技術メモ帳 - 二次元配列を列方向に処理 で、まず読み込みは素直にしておいて、得られた配列が、
ary = [[1,2,3],[4,5,6],[7,8,9]]
だったとして、さあ、そこからどうするか…というのを考えてみました。Ruby には transpose というのがあるので、これを使うのがよさそうです。
ary.transpose.collect{|row| row.inject(0){|s,e| s+e}} #=> [12, 15, 18]
Enumerable#sum というのがもし Ruby にあったなら、もっと直感的に書けそうですね。(念のため、Smalltalk の Collection >> #sum の定義は、このようにはなっていません。実際に定義をご覧になって、なぜなのかを考えてみるのも面白いでしょう。っても、メソッドのコメントにその“答え”そのものずばりが書いてあるのですが…(^_^;))
module Enumerable def sum inject(0){|s,e| s+e} end end
ary.transpose.collect{|row| row.sum}
さて。我らが Smalltalk ではどうか?
Ruby と異なり、Smalltalk では Collection >> #+ が対応する各要素の和を要素に持つ配列を返します。(余談ですが、Smalltalk-76 のころまでは Smalltalk も Ruby と同じ仕様でした…)

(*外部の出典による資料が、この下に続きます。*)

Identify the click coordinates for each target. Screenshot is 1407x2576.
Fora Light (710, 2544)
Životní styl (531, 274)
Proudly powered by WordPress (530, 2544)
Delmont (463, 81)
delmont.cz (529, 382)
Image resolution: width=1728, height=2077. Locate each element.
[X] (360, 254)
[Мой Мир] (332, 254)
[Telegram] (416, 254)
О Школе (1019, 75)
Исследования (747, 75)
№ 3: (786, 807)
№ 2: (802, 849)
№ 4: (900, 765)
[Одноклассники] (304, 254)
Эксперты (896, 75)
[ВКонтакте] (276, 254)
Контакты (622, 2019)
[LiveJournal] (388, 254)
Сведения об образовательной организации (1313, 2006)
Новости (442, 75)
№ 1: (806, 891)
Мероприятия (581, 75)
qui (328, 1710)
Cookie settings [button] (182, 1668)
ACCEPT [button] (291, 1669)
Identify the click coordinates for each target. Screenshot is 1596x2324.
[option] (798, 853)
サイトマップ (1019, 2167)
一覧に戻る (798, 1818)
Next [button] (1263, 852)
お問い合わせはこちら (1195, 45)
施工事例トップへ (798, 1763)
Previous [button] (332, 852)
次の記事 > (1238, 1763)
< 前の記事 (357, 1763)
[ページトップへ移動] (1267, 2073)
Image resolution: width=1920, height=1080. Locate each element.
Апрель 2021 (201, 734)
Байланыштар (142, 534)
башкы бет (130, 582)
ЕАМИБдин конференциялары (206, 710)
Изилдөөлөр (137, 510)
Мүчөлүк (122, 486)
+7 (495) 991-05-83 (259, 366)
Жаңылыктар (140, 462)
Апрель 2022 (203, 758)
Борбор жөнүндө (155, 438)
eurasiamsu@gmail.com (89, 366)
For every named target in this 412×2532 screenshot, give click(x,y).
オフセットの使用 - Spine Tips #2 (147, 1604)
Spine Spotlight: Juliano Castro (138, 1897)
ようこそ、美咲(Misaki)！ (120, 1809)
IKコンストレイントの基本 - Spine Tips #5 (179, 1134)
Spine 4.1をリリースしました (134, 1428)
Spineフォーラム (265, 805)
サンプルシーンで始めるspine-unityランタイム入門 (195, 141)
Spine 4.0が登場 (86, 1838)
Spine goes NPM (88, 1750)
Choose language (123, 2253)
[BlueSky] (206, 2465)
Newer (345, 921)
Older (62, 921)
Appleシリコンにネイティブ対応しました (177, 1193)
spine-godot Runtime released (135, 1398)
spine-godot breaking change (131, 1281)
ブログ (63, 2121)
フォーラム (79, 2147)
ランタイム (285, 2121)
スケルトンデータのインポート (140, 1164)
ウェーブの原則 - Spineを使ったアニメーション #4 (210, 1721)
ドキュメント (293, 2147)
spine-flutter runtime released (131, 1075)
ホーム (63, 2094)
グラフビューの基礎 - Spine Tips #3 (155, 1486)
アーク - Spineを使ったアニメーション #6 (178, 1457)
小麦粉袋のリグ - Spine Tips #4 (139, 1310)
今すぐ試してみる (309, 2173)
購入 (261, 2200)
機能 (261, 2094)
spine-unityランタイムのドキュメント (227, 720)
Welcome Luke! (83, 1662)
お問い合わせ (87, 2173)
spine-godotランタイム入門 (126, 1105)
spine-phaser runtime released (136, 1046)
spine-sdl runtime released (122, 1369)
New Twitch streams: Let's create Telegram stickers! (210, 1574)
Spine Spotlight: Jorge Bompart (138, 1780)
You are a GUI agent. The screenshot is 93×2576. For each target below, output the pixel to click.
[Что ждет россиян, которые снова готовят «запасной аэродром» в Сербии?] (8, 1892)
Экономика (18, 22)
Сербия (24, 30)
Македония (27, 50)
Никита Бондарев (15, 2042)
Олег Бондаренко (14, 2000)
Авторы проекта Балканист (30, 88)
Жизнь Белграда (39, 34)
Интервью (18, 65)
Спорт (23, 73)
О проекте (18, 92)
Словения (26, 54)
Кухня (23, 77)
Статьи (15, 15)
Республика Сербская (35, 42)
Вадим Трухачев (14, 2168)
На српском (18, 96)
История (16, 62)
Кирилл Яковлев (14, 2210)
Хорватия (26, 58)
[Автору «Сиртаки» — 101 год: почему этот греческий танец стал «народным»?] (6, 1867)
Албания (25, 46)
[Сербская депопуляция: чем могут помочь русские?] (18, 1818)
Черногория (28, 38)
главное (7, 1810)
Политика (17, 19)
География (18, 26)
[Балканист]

#Ruby [1,2,3] + [4,5,6] #=> [1,2,3,4,5,6]
"Smalltalk" #(1 2 3) + #(4 5 6) " => #(5 7 9) "
ちなみに、連結させたいときには、#, という名前のメソッドをレシーバに起動させます。
"Smalltalk" #(1 2 3) , #(4 5 6) " => #(1 2 3 4 5 6) "
この #+ の振る舞いを利用すると、Smalltalk で、くだんの処理は #inject:into: を用い、これまた #inject:into: の使い方としてはごくありふれた記述として…、次のように書くことができます。
| array | array := #((1 2 3) (4 5 6) (7 8 9)). array inject: #(0 0 0) into: [:sum :each | sum + each]
=> #(12 15 18)
さらに、Smalltalk には #sum がすでにあるので、
#((1 2 3) (4 5 6) (7 8 9)) sum
と書いて済ませてしまうほうがクールでしょう。ただし、ここで起動される #sum は、なにも二次元配列専用のメソッドだというわけではない点に注意してください。
#(1 2 3 4 5 6 7 8 9 10) sum " => 55 "
{1@1. 2@2. 3@3. 4@4. 5@5} sum " => 15@15 "
このように普遍的な記述が可能で、もちろんそれに対する期待通りの結果を返してきてくれることの背景には、前述の Collection >> #+ の振る舞いが大きく係わっています。それとからめて Collection >> #+ は、その実装の方法も面白いので、興味のあるかたは是非、定義を見てみてください。「+」を(必要ならタイプして入力後、)選択して、browse it(cmd/alt + b)か、implementors of it(cmd/alt + m)でブラウザが開くので、#+ メソッドの一覧から Collection >> #+ を選べば呼び出せます。
いわゆる“ダブルディスパッチ”という手法が使われています。